> **Problem to solve**: Put the lines beginning at the one containing "Find the location of a particular element. This" and ending after the one containing "dropdown-arrow-button is located" into a two-column CSV with the headers input and output. Give one row for each input and its output, with each value in a single quoted field and line breaks replaced by spaces.

BEGIN

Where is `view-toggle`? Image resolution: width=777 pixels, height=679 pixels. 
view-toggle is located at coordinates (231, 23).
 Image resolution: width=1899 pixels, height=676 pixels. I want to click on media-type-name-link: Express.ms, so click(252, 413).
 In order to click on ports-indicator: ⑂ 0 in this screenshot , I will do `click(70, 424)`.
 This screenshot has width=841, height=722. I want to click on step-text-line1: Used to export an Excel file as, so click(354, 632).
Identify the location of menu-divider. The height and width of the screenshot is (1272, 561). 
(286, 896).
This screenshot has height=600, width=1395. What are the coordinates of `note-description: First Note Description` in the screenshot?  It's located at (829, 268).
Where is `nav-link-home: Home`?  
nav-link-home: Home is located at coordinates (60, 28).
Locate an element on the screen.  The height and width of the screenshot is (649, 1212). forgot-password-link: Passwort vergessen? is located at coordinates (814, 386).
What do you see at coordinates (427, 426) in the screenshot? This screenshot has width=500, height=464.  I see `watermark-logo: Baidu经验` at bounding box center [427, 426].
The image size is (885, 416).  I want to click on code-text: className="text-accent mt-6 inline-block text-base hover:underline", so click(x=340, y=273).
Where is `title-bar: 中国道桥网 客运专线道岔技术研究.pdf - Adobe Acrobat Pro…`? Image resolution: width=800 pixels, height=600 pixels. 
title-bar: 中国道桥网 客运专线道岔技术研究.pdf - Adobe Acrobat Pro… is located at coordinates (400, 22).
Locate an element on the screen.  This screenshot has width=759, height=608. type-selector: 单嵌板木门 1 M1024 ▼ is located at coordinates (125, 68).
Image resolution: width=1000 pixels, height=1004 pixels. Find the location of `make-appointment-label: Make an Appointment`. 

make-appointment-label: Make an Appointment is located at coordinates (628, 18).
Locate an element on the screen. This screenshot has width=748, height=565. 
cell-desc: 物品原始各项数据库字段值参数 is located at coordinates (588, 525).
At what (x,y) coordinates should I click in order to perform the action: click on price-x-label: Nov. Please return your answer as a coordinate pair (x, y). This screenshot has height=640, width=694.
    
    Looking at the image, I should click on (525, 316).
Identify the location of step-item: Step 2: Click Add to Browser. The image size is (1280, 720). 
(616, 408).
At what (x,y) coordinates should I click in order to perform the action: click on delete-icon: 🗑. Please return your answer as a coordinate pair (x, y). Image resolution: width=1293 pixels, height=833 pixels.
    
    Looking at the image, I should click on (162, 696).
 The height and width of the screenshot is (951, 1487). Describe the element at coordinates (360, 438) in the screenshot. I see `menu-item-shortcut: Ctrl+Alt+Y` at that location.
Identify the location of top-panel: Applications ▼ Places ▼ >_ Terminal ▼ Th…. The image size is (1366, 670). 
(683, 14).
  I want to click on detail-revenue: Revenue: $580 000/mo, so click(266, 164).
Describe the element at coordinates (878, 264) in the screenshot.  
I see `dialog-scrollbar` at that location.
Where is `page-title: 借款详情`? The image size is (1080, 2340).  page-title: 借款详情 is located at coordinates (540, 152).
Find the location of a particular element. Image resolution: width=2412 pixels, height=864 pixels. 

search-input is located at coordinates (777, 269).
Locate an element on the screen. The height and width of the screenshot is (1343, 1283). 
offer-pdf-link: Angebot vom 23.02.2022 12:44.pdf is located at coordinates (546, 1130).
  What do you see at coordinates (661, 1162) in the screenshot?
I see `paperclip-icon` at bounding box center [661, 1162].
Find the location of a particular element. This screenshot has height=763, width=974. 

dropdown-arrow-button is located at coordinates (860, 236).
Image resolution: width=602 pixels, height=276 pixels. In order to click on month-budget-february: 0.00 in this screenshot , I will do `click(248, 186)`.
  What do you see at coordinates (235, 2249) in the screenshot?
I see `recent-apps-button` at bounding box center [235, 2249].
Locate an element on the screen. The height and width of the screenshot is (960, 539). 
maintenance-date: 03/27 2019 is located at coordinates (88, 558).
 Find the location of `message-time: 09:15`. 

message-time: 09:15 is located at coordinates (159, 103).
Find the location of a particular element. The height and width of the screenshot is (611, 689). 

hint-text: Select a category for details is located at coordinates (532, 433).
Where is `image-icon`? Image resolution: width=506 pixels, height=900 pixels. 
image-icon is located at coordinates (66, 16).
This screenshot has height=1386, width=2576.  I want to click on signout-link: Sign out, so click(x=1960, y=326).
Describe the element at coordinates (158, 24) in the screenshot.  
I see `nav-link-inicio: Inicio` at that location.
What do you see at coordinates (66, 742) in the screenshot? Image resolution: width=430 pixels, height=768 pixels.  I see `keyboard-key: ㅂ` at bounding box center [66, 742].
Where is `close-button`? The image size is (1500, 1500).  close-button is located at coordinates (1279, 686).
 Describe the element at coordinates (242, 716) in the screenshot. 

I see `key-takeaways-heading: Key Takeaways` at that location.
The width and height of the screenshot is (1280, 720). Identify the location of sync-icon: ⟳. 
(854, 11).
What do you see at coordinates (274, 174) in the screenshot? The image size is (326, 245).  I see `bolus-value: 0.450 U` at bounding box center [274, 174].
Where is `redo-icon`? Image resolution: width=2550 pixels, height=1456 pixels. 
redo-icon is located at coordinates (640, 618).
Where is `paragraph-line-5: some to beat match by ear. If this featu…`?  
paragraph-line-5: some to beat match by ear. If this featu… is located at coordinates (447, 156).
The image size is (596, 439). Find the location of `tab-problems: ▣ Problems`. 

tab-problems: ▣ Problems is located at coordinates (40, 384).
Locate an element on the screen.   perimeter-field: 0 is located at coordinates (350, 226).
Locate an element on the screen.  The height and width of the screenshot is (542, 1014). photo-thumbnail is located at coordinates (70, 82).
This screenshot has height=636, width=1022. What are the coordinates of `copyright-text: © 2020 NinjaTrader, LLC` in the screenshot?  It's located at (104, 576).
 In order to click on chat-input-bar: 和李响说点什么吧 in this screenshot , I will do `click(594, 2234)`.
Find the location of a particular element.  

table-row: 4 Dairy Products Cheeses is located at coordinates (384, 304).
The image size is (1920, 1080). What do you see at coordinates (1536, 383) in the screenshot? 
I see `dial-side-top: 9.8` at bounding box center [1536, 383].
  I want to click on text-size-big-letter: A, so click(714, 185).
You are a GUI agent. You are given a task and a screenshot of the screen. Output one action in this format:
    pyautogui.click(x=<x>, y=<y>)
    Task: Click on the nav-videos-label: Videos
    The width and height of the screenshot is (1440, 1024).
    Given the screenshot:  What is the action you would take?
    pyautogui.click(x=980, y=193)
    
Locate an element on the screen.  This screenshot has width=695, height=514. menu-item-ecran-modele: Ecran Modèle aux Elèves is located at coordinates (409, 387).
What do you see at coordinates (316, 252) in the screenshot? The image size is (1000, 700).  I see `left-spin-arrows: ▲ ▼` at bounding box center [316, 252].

END

> **Response area**:
input,output
"Find the location of a particular element. This screenshot has height=763, width=974.","dropdown-arrow-button is located at coordinates (860, 236)."